— Папаша-то наш каков, а?! — с изумлением проговорил как-то Прохор, заметив, как у отошедшего от кровати матери отца в три ручья полились слезы.
— Надо знать его душу! — ответила Наталья, еще раз погордившись родителем.
Иван Иванович все дни болезни жены не отходил от ее кровати. Достаточно было одного малого шороха, как он оказывался около нее, начинал то поправлять подушки, то одеяло, то менял чай в стакане. Иван Иванович знал, что Дарья Панкратовна очень любила клюквенный кисель и пироги, начиненные этой ягодой. В каждую осень она нанашивала двухведерную кадку, но нынче ей, бедняге, было не до того. Дарья же Панкратовна действительно очень хотела и киселя, и в особенности пирога с клюквой, и она ничуть не сомневалась, что лишь намекни про то Ивану Ивановичу, как он кинется ее искать. «Этакая ягода меня, может бы, и подняла, — думала Дарья Панкратовна, — но я ему не скажу. Ах, Иван Иванович, Иван Иванович, что-то ты будешь делать без меня?» И от таких мыслей глубокая печаль отражалась на ее лице; при этом Дарья Панкратовна совсем не думала о себе, о том, что она умрет, — сердечная ее печаль и забота была обращена к Ивану Ивановичу и детям. «Вовсе ребенок. Об себе совсем не заботится. И таким же он был у меня молодым…» При воспоминании о молодости, прекрасной молодости Дарья Панкратовна даже не чувствовала жестокой своей хвори. «Иван Иванович на нашей свадьбе был в красной рубашке. И любила ж я, как он надевал ее! Нет, что ни толкуй, а ни у кого во всем Демьяновске не имелось такой красивой рубашки. По подолу была вышита гарусом. А пояс с кистями… Как бы я ее поцеловала сейчас, ежели б она сохранилась! Давно все прошло, сколько чего мы с Иваном Ивановичем пережили, а я-то, старая, все помню хорошо. Смущался он сильно на свадьбе. Сидел за столом — прямо как маков цвет. Да что ж говорить, я тоже, должно, не дурная собою была. Много около меня ребят ходило, а вот выбрала я Ивана Ивановича. И молю бога!»
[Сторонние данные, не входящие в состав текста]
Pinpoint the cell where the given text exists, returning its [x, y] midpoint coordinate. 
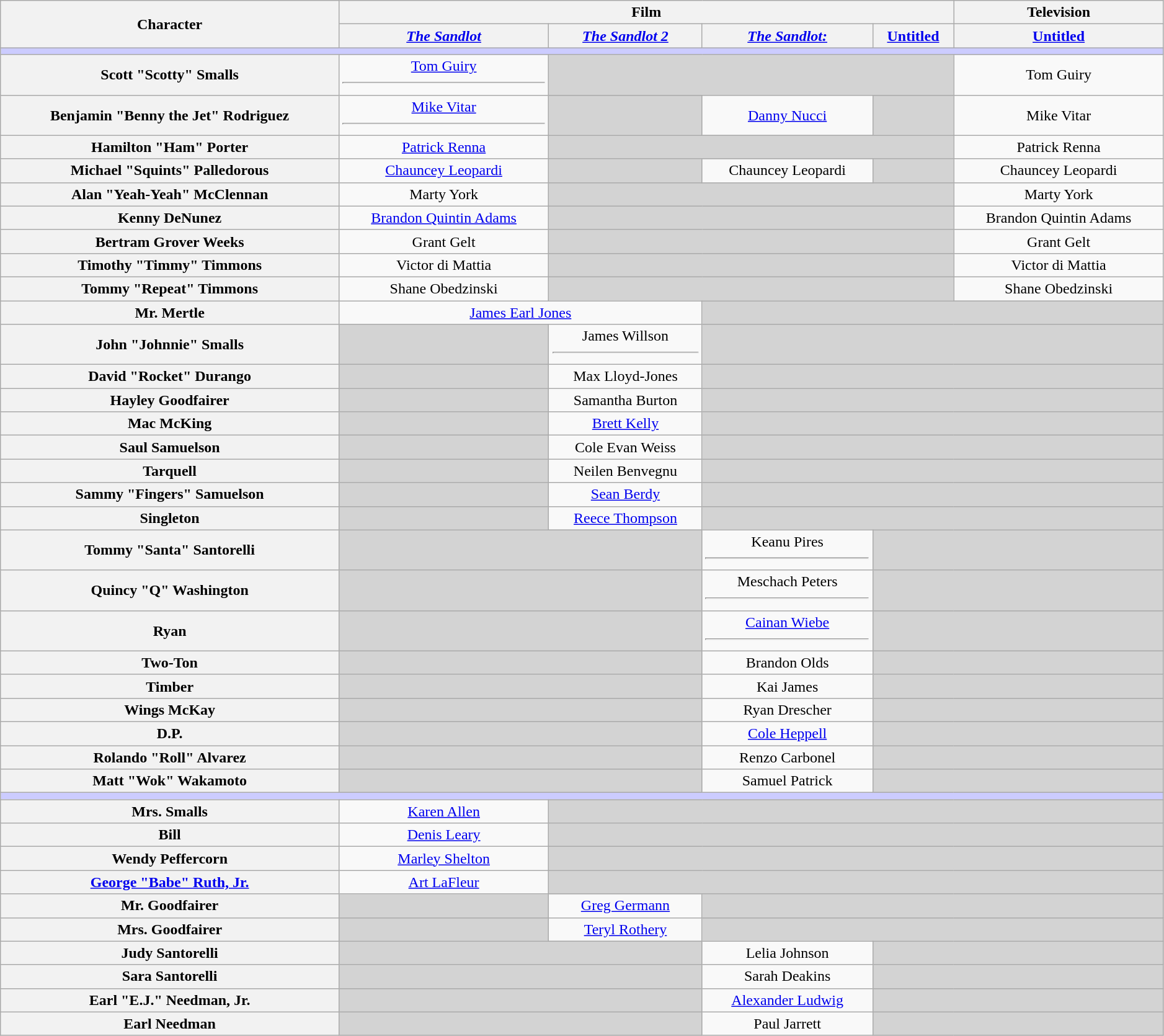
Lelia Johnson [788, 953]
Mac McKing [170, 424]
Karen Allen [443, 811]
Mr. Goodfairer [170, 905]
Max Lloyd-Jones [625, 376]
Bertram Grover Weeks [170, 241]
Brett Kelly [625, 424]
Saul Samuelson [170, 447]
Sara Santorelli [170, 976]
Greg Germann [625, 905]
Sarah Deakins [788, 976]
George "Babe" Ruth, Jr. [170, 882]
David "Rocket" Durango [170, 376]
Quincy "Q" Washington [170, 590]
Hamilton "Ham" Porter [170, 147]
Wendy Peffercorn [170, 858]
Denis Leary [443, 835]
Mr. Mertle [170, 312]
Television [1059, 12]
Kenny DeNunez [170, 218]
The Sandlot: [788, 36]
Neilen Benvegnu [625, 471]
Sammy "Fingers" Samuelson [170, 494]
Tommy "Santa" Santorelli [170, 549]
Timothy "Timmy" Timmons [170, 265]
Renzo Carbonel [788, 757]
Wings McKay [170, 709]
Tarquell [170, 471]
John "Johnnie" Smalls [170, 345]
Art LaFleur [443, 882]
Hayley Goodfairer [170, 400]
Rolando "Roll" Alvarez [170, 757]
Danny Nucci [788, 115]
Cole Heppell [788, 733]
Samantha Burton [625, 400]
Two-Ton [170, 662]
Benjamin "Benny the Jet" Rodriguez [170, 115]
James Earl Jones [520, 312]
Cole Evan Weiss [625, 447]
Singleton [170, 518]
Tommy "Repeat" Timmons [170, 288]
Mrs. Smalls [170, 811]
D.P. [170, 733]
Michael "Squints" Palledorous [170, 171]
Earl "E.J." Needman, Jr. [170, 1000]
Marley Shelton [443, 858]
Brandon Olds [788, 662]
James Willson [625, 345]
Bill [170, 835]
Reece Thompson [625, 518]
Character [170, 24]
Timber [170, 686]
Ryan Drescher [788, 709]
Samuel Patrick [788, 781]
Earl Needman [170, 1023]
Judy Santorelli [170, 953]
Film [646, 12]
Cainan Wiebe [788, 630]
Keanu Pires [788, 549]
Kai James [788, 686]
Sean Berdy [625, 494]
Paul Jarrett [788, 1023]
Alan "Yeah-Yeah" McClennan [170, 194]
Ryan [170, 630]
The Sandlot [443, 36]
Alexander Ludwig [788, 1000]
The Sandlot 2 [625, 36]
Teryl Rothery [625, 929]
Scott "Scotty" Smalls [170, 74]
Meschach Peters [788, 590]
Matt "Wok" Wakamoto [170, 781]
Mrs. Goodfairer [170, 929]
Output the [x, y] coordinate of the center of the cell containing the given text.  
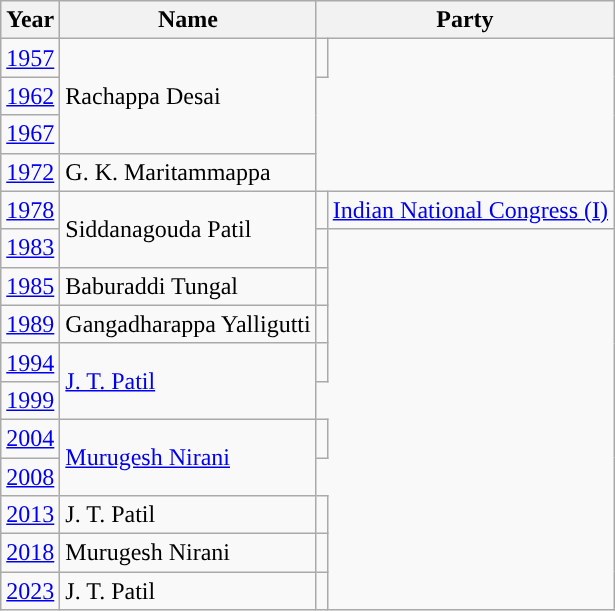
G. K. Maritammappa [188, 172]
Gangadharappa Yalligutti [188, 324]
1967 [30, 134]
Indian National Congress (I) [470, 210]
Year [30, 20]
2004 [30, 438]
2018 [30, 553]
1985 [30, 286]
Name [188, 20]
2023 [30, 591]
1972 [30, 172]
Baburaddi Tungal [188, 286]
Rachappa Desai [188, 96]
Siddanagouda Patil [188, 229]
1962 [30, 96]
1983 [30, 248]
2008 [30, 477]
Party [464, 20]
1957 [30, 58]
1994 [30, 362]
2013 [30, 515]
1989 [30, 324]
1999 [30, 400]
1978 [30, 210]
Locate the cell with the specified text and output its (x, y) center coordinate. 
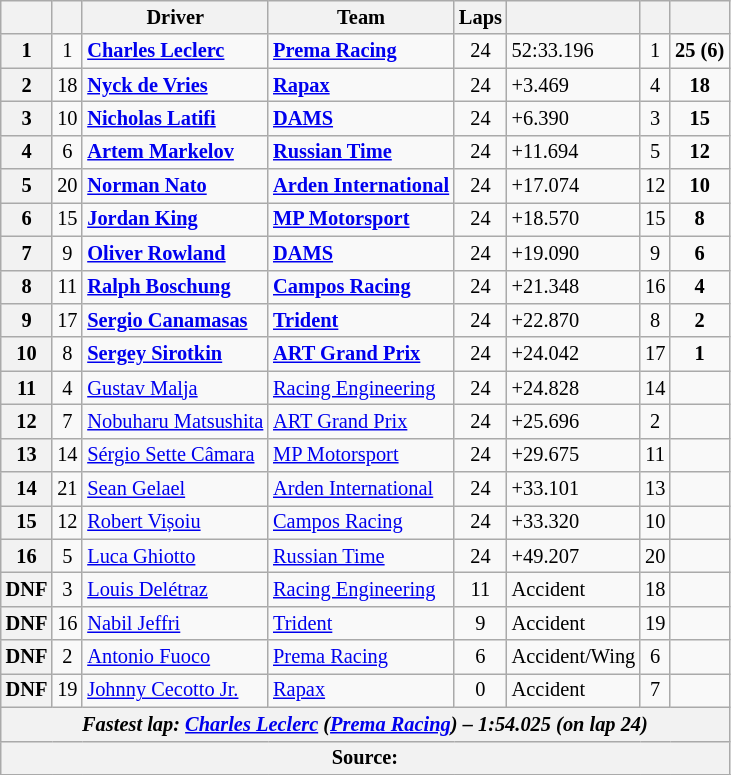
Charles Leclerc (175, 51)
Sergio Canamasas (175, 320)
Source: (365, 758)
+17.074 (574, 186)
Nabil Jeffri (175, 623)
Luca Ghiotto (175, 556)
Sergey Sirotkin (175, 354)
Nobuharu Matsushita (175, 421)
Antonio Fuoco (175, 657)
Ralph Boschung (175, 287)
Oliver Rowland (175, 253)
+6.390 (574, 118)
Sérgio Sette Câmara (175, 455)
Johnny Cecotto Jr. (175, 690)
+29.675 (574, 455)
+24.828 (574, 388)
+11.694 (574, 152)
+19.090 (574, 253)
+22.870 (574, 320)
+18.570 (574, 219)
Sean Gelael (175, 489)
21 (67, 489)
Louis Delétraz (175, 589)
+33.320 (574, 522)
Robert Vișoiu (175, 522)
+25.696 (574, 421)
25 (6) (700, 51)
Norman Nato (175, 186)
Nicholas Latifi (175, 118)
+49.207 (574, 556)
Fastest lap: Charles Leclerc (Prema Racing) – 1:54.025 (on lap 24) (365, 724)
+33.101 (574, 489)
Nyck de Vries (175, 85)
Laps (480, 17)
+3.469 (574, 85)
Accident/Wing (574, 657)
Driver (175, 17)
Artem Markelov (175, 152)
0 (480, 690)
Jordan King (175, 219)
+24.042 (574, 354)
Gustav Malja (175, 388)
Team (361, 17)
52:33.196 (574, 51)
+21.348 (574, 287)
Locate the cell with the specified text and output its (X, Y) center coordinate. 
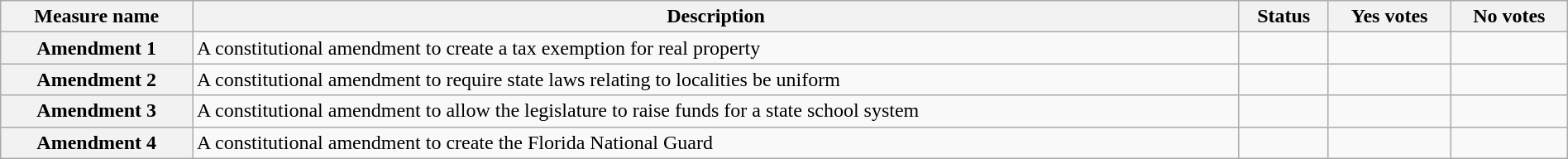
Description (716, 17)
Yes votes (1389, 17)
No votes (1508, 17)
Amendment 1 (97, 48)
Status (1284, 17)
A constitutional amendment to require state laws relating to localities be uniform (716, 79)
Amendment 4 (97, 142)
Amendment 2 (97, 79)
A constitutional amendment to create a tax exemption for real property (716, 48)
A constitutional amendment to allow the legislature to raise funds for a state school system (716, 111)
A constitutional amendment to create the Florida National Guard (716, 142)
Amendment 3 (97, 111)
Measure name (97, 17)
Output the (x, y) coordinate of the center of the cell containing the given text.  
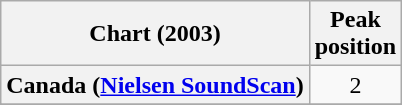
Chart (2003) (155, 34)
Peakposition (355, 34)
Canada (Nielsen SoundScan) (155, 85)
2 (355, 85)
Find where the given text appears and provide that cell's center as [x, y] coordinate. 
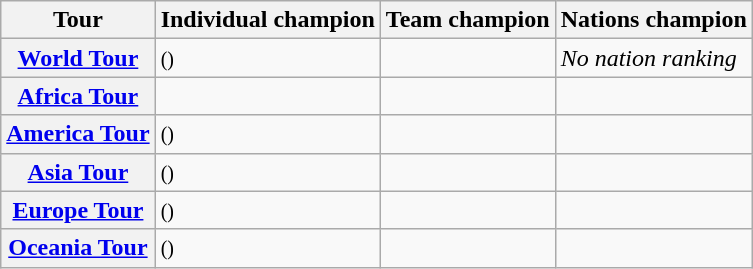
Africa Tour [78, 96]
Asia Tour [78, 172]
Tour [78, 20]
Oceania Tour [78, 248]
Nations champion [654, 20]
Individual champion [268, 20]
America Tour [78, 134]
Team champion [468, 20]
World Tour [78, 58]
Europe Tour [78, 210]
No nation ranking [654, 58]
Provide the [X, Y] coordinate of the cell's center where the given text is located.  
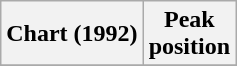
Chart (1992) [72, 34]
Peakposition [189, 34]
Return [X, Y] of the center of cell containing provided text 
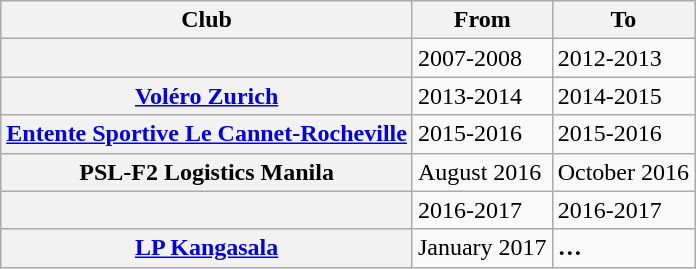
Entente Sportive Le Cannet-Rocheville [207, 134]
Voléro Zurich [207, 96]
October 2016 [623, 172]
August 2016 [482, 172]
2012-2013 [623, 58]
PSL-F2 Logistics Manila [207, 172]
2014-2015 [623, 96]
2007-2008 [482, 58]
Club [207, 20]
To [623, 20]
LP Kangasala [207, 248]
January 2017 [482, 248]
From [482, 20]
2013-2014 [482, 96]
… [623, 248]
Output the (X, Y) coordinate of the center of the cell containing the given text.  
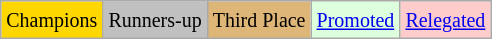
Relegated (446, 20)
Champions (52, 20)
Runners-up (155, 20)
Third Place (259, 20)
Promoted (356, 20)
Identify which cell holds the provided text, then report its [x, y] central coordinate. 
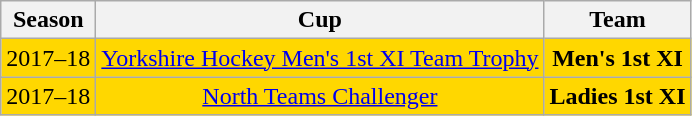
Cup [320, 20]
Men's 1st XI [618, 58]
Yorkshire Hockey Men's 1st XI Team Trophy [320, 58]
Ladies 1st XI [618, 96]
Team [618, 20]
Season [48, 20]
North Teams Challenger [320, 96]
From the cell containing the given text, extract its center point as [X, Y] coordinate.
Как только Дарья Панкратовна поглядела на стоявший около порога пустой бочонок из-под клюквы, Иван Иванович изругал себя последними словами, что он, стоеросовая дубина, забыл об этой спасительной ягоде. «Дурак, сытый прохиндей!» — накинулся он на себя, потихоньку, чтоб не заметила хозяйка, одеваясь.
— Ты, мать, полежи, а я в магазин схожу, — первый раз в жизни соврал он ей, решив немедленно кинуться на поиски ягоды. Однако ни у Князевых, ни у Парамонихи, ни у старухи Евдокии клюквы не оказалось. Иван Иванович понял, что скорее добечь до леса, чем найти ее у кого-то. Да и не любил он, сказать по совести, просить! До Ржавого болота было не менее как семь километров. Через какой-нибудь час Иван Иванович был уже в лесу. Великая осенняя, глубокая тишина, нарушаемая только тихим шорохом наливающихся багряностью листьев, простиралась, казалось, на сотни верст… Сейчас он был один со своей сердечной скорбью и воспоминаниями в глухом осеннем лесу. Мшистые, еще крикливо зеленеющие кочки, обнизанные жестким клюквенным листом, успокаивающим ковром стлались и похрустывали под его ногами.
…Однажды — это было вскоре после его возвращения с войны — он бросил Дарье Панкратовне, поддавшись дурной ревности, злые и несправедливые слова. «Как же я не разглядел? Приревновал-то, оглобля, к кому! — казнил он себя. — К Ипату Селезню. Да он же рядом с Дарьей Панкратовной — что гусак с лебедихой. Да и тот недорезанный».